# [RECORDS FOR THIS EXERCISE]
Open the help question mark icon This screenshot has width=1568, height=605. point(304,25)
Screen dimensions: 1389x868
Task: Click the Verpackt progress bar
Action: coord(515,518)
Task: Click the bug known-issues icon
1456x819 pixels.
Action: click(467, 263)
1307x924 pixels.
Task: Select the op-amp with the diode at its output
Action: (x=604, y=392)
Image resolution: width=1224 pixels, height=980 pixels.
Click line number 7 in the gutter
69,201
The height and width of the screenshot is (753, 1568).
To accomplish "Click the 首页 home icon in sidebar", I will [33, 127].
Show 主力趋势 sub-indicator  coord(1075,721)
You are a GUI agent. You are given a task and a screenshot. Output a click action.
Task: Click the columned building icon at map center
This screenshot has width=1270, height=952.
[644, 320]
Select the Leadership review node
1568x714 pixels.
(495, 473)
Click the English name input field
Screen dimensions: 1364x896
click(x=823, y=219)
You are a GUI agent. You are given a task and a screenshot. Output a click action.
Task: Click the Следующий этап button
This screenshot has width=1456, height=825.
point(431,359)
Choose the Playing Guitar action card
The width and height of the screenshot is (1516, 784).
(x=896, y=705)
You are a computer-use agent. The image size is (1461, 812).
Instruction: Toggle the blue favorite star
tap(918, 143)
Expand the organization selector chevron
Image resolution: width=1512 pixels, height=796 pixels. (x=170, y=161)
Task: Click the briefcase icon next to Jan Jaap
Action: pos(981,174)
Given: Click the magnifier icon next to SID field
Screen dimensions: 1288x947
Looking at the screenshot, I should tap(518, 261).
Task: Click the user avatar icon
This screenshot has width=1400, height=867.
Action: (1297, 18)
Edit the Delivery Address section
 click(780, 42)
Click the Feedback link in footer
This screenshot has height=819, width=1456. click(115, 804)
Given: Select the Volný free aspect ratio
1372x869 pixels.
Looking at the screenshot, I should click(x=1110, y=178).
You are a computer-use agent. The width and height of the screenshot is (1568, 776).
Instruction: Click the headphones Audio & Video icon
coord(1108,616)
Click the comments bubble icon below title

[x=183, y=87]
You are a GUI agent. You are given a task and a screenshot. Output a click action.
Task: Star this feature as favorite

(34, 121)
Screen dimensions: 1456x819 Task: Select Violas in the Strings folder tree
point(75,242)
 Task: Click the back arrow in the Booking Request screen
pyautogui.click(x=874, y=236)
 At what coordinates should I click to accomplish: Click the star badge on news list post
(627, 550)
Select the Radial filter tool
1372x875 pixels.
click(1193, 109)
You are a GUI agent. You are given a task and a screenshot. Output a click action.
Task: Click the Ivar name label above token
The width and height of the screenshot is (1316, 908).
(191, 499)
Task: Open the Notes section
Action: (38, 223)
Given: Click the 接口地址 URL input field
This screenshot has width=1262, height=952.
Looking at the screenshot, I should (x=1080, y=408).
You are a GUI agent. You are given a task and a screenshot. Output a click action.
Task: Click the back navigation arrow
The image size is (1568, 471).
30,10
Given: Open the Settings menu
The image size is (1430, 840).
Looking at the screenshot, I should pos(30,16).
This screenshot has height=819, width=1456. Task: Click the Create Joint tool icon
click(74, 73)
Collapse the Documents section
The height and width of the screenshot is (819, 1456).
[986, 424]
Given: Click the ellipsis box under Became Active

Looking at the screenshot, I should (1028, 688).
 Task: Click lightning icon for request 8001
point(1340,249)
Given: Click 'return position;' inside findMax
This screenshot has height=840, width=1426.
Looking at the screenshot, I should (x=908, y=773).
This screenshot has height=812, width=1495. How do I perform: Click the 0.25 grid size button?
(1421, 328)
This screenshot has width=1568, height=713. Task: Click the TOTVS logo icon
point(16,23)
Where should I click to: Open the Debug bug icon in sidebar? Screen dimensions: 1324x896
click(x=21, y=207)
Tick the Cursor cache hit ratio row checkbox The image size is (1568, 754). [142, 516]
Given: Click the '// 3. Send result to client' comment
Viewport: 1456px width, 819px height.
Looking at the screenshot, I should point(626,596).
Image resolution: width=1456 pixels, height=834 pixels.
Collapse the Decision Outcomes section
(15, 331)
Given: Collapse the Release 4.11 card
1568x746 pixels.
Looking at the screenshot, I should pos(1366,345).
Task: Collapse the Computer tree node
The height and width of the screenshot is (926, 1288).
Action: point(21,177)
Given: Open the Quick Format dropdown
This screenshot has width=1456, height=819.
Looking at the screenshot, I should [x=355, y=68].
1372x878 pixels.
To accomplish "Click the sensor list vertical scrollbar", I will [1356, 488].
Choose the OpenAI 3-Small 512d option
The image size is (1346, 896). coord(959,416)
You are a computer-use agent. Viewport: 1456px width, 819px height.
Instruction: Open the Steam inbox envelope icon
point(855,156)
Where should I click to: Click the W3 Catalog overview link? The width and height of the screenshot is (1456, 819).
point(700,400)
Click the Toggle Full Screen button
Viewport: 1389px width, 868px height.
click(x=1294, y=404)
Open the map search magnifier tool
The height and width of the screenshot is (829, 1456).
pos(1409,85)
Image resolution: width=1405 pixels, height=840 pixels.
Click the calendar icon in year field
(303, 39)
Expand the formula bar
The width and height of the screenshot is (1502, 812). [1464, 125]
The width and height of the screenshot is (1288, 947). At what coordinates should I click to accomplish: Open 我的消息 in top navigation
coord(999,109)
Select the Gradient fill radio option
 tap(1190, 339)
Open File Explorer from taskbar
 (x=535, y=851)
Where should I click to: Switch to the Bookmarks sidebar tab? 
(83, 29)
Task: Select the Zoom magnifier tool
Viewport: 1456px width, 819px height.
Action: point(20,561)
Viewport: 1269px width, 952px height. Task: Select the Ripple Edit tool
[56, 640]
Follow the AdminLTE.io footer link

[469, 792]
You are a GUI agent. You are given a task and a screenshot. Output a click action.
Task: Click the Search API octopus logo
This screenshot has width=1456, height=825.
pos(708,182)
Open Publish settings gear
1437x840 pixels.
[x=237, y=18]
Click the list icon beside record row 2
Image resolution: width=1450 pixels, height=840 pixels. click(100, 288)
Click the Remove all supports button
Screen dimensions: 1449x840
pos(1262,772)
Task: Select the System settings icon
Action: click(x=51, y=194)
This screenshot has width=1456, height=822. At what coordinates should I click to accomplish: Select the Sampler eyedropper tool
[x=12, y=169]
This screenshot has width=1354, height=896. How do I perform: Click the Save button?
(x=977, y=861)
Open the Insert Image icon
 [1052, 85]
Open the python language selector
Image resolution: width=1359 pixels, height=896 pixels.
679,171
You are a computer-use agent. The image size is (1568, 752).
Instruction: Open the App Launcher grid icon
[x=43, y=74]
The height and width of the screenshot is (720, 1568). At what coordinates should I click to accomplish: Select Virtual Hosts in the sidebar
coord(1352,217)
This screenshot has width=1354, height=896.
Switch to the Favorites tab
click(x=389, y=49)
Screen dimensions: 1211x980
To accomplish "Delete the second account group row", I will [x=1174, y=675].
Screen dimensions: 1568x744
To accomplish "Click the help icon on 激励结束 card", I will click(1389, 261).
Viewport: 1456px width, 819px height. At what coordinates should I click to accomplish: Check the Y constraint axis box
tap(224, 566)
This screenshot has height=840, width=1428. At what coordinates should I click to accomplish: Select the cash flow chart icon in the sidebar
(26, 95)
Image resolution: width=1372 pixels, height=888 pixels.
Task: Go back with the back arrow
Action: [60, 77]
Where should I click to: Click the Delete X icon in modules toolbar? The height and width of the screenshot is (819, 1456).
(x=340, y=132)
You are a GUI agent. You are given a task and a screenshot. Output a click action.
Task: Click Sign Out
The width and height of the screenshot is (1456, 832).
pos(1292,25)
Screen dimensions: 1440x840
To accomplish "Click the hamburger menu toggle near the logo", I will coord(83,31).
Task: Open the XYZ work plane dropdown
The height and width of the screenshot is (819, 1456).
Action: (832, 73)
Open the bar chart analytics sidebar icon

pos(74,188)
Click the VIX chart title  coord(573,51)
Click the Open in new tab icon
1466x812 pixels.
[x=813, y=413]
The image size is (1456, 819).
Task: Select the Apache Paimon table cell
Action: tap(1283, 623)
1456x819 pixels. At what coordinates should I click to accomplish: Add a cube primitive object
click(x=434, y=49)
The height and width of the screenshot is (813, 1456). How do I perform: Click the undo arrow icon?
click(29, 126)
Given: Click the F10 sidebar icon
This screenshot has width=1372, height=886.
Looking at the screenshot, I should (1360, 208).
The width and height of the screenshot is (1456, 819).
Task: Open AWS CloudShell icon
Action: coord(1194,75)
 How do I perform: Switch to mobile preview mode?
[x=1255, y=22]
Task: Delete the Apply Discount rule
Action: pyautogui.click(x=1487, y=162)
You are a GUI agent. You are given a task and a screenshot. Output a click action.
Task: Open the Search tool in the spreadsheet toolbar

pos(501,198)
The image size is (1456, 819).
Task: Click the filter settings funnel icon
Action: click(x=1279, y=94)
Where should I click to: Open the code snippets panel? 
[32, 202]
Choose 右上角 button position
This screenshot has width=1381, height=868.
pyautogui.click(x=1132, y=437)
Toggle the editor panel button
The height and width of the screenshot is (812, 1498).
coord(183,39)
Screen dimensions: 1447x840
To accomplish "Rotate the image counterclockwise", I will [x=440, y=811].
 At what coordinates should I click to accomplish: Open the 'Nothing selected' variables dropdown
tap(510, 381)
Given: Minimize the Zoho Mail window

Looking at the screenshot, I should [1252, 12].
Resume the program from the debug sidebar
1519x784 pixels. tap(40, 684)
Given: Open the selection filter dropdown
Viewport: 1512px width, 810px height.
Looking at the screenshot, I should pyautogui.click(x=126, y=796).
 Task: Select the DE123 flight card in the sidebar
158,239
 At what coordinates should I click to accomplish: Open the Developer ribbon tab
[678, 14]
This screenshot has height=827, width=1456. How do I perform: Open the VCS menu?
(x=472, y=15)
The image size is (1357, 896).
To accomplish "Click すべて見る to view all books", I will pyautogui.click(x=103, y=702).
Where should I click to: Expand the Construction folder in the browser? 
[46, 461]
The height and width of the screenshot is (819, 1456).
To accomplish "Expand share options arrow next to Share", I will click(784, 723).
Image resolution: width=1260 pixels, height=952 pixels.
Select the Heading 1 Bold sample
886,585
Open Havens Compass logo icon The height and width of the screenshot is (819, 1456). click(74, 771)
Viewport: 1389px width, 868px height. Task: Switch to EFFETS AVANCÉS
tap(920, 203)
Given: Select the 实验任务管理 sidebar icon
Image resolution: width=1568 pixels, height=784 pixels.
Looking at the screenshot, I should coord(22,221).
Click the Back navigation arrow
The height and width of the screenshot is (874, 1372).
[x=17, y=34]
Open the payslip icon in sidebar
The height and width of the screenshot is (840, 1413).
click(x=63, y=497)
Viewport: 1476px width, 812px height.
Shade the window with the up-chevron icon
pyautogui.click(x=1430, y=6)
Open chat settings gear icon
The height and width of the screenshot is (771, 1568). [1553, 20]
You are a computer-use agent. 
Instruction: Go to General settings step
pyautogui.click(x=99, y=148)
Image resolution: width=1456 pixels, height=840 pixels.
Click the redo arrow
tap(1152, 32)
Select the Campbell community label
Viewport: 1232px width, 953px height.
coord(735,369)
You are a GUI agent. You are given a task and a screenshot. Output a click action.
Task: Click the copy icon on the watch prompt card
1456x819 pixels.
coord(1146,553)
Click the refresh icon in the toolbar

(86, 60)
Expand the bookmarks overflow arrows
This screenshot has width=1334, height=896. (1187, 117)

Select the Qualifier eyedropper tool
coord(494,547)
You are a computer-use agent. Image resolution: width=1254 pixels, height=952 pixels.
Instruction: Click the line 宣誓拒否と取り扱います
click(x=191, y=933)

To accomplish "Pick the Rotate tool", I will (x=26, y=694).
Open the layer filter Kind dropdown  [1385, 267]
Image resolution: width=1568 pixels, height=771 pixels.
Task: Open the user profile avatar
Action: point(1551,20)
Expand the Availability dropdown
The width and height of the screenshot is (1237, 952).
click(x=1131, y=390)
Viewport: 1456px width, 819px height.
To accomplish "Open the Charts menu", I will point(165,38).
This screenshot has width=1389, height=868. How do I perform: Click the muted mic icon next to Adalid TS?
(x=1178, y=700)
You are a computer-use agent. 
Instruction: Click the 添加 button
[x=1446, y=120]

# [WORK ORDER]
Each line of the material above that includes the word "ratio" counts once; give the total number alone.

# [EXERCISE SOLUTION]
2